From the time of the Deluge to the time of Abraham was three thousand
years. During that period, there was no prophet save Hud (Eber), who was
sent to the Adites, and Saleh, who was sent to the Thamudites.

We shall relate the history of Hud and of Saleh, and then return to that
of Nimrod.[265]

Footnote 264:

  Tabari, i. c. xlii. xliii.

Footnote 265:

  Tabari, i. c. xliii.



                                  XX.
                                 SERUG.


“_And Eber lived four and thirty years, and begat Peleg._

“_And Peleg lived thirty years, and begat Reu. And Reu lived two and
thirty years, and begat Serug. And Serug lived thirty years, and begat
Nahor._”[266]

Serug is said to have discovered the art of coining gold and silver
money. In his days men erected many idols, into which demons entered and
wrought great signs by them. Samiri was king of the Chaldees, and he
discovered weights and measures and how to weave silk, and also how to
dye fabrics. He is related to have had three eyes and two horns.

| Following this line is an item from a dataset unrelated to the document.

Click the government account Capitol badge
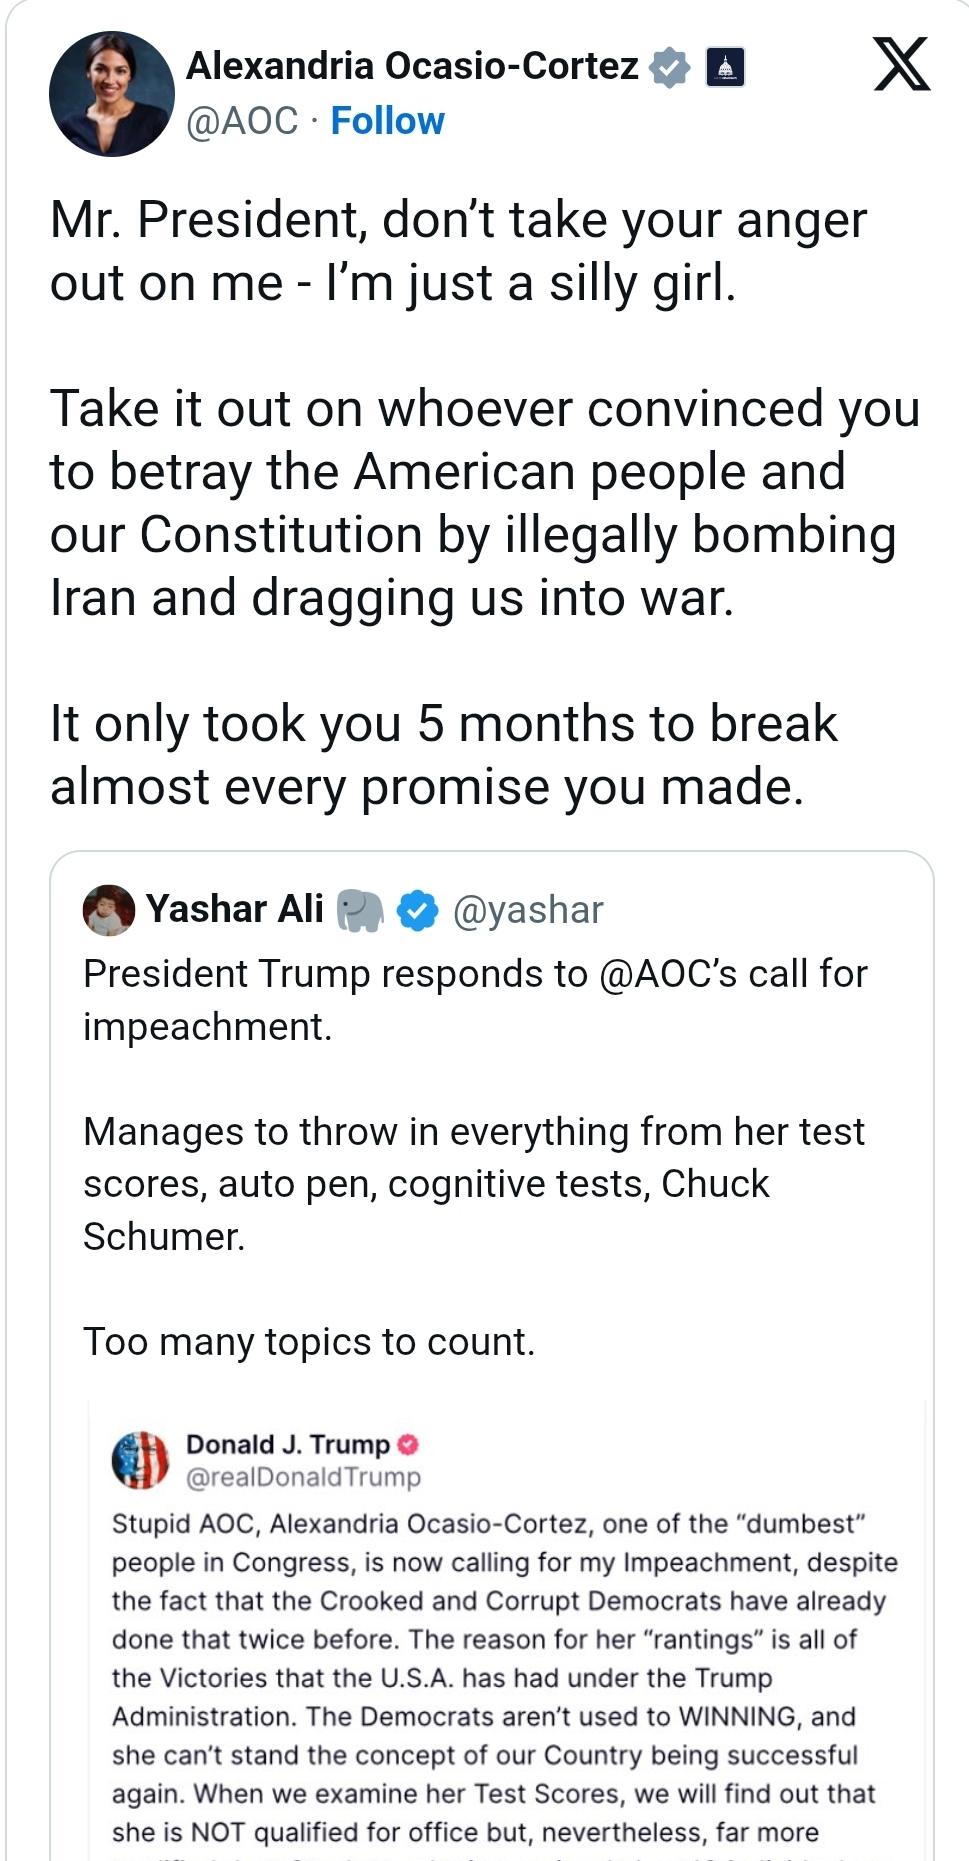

At the same time Apiphanus was king of Egypt. He built a ship, and in it
made piratical descents upon the neighbouring people living on the
shores of the Mediterranean Sea. He was succeeded by Pharaoh, son of
Saner, and the kings after him assumed his name as their title.[267]

Nahor was the son of Serug. In the twenty-fifth year of his life, Job
the Just underwent his trial, according to the opinion of Arudha the
Canaanite. At that time Armun, king of Canaan, built the two cities
Sodom and Gomorrah, and called them after the names of his two sons; but
Zoar he named after his mother. At the same time, Murk or Murph, king of
Palestine, built Damascus.[268]

Footnote 266:

  Gen. xi. 16, 18, 20, 22.

Footnote 267:

  Abulfaraj, Hist. Dynastiarum, p. 12.

Footnote 268:

  Abulfaraj, Hist. Dynastiarum, p. 13.



                                  XXI.
                           THE PROPHET EBER.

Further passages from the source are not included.